U2's manager wants the power to cut off your Internet connection

JZ sez,

The Guardian looks at the French Three Strikes law, whose final discussion will happen today in both chambers of the French parliament.

I thought you might be interested into making a reply to it.

It's pure mantra and doesn't talk about the most disturbing points:

– it gives the entertainment industries the power to police the internet by themselves

– the whole procedure is based on immaterial, unverifiable, unopposable proofs (IP address listings)

– you cannot claim your innocence before the sanction is ordered.

Innocents will inevitably be disconnected.

As the NYT reported today: "Nonetheless, Internet advocates call the French proposal legally unsound on the ground that there are inadequate the provisions for challenging an action, and because it gives industry groups the power to police the Internet.
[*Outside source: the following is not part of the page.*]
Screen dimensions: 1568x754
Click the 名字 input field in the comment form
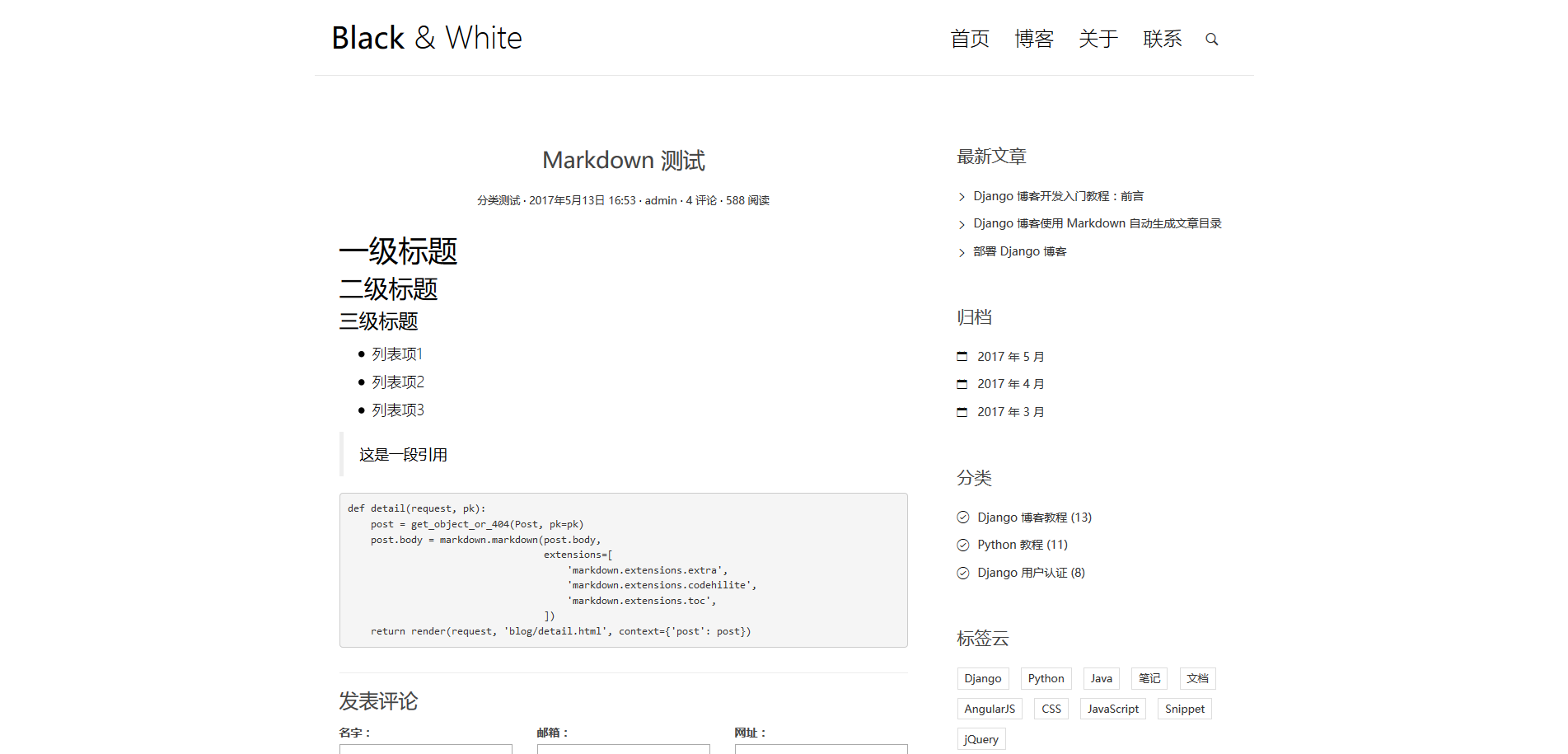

Others question whether the law would unfairly penalize those whose wireless broadband accounts are misused by others. The French law tries to anticipate this by making it a civil infraction for citizens to fail to 'secure' their broadband accounts by using approved filtering technology."

The Guardian piece consists of U2's manager talking about how it would be great if private corporations — phone companies and music labels — got the power to take away your Internet connection on the basis of unproven accusations of copyright infringement.

I've written about this subject rather a lot here (see below), but I think this is the most cogent response:

In the past week, I've only used the internet to contact my employers around the world, my MP in the UK, to participate in a European Commission expert proceeding, to find out why my infant daughter has broken out in tiny pink polka-dots, to communicate with a government whistle-blower who wants to know if I can help publish evidence of official corruption, to provide references for one former student (and follow-up advice to another), book my plane tickets, access my banking records, navigate the new Home Office immigration rules governing my visa, wire money to help pay for the headstone for my great uncle's grave in Russia, and to send several Father's Day cards (and receive some of my own).

The internet is only that wire that delivers freedom of speech, freedom of assembly, and freedom of the press in a single connection. It's only
vital to the livelihood, social lives, health, civic engagement, education and leisure of hundreds of millions of people (and growing every day).

This trivial bit of kit is so unimportant that it's only natural that we equip the companies that brought us Police Academy 11, Windows Vista, Milli Vanilli and Celebrity Dancing With the Stars with wire-cutters that allow them to disconnect anyone in the country on their own say-so, without proving a solitary act of wrongdoing.